### Source passage

Google's DeepMind Is Developing An AI Kill Switch To Prevent A Skynet Apocalypse

When Jeopardy game show champion Ken Jennings made light of the beating he took at the hand of IBM's Watson supercomputer, by noting "I for one welcome our new computer overlords," not many at the time took Ken's musing for much more than a light-hearted pat on the back for IBM's big data analytics and AI ambassador. Since then, a lot has changed and advances in artificial intelligence and deep learning machines are beginning to do amazing things, from autonomous vehicles to near-human language comprehension, to AI assistants that blow Siri clean out of the water.

And with big, powerful companies like Google, Microsoft, Facebook, IBM and NVIDIA all racing to develop AI hardware, software and algorithms to address real-world needs and market demand, it's now commonly thought that one day soon AI could very well be much more intelligent than humans. As Elon Musk recently expressed concern--in the wrong hands or gone rogue--an AI agent could be a very real threat, and not just on game shows. It's the kind of thing that keeps him up at night and it's not just something of science fiction anymore. 

IBM Watson Jeopardy Cowboy Hat
IBM's Watson sporting at least a 25 gallon cowboy hat, on Jeopardy - Credit: flickr.com/charliecurve

Fortunately, some of the major players are actually also working on systems and methods to help maintain control of super-intelligent AI agents. In fact, a team of researchers at Google-owned DeepMind (the team that built Alpha Go, the machine that beat Lee Sedol handily) , along with University of Oxford scientists, are developing a proverbial kill switch of sorts for AI. Google acquired artificial intelligence startup DeepMind back in 2014 for $580 million or so, and back in the day Google CEO Eric Schmidt called it "an important bet." Together with U. Oxford, the team has released a paper entitled "Safely Interruptible Agents."  

The paper details the following in abstract: "Reinforcement learning agents interacting with a complex environment like the real world are unlikely to behave optimally all the time. If such an agent is operating in real-time under human supervision, now and then it may be necessary for a human operator to press the big red button to prevent the agent from continuing a harmful sequence of actions—harmful either for the agent or for the environment—and lead the agent into a safer situation."

######

Goal of the exercise
In the article on DeepMind's AI kill switch, what is the title of the paper the team released together with the University of Oxford?

### Given material

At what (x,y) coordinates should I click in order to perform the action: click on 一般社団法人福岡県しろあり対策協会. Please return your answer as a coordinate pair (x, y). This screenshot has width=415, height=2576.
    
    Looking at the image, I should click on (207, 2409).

######

Answer box
"Safely Interruptible Agents."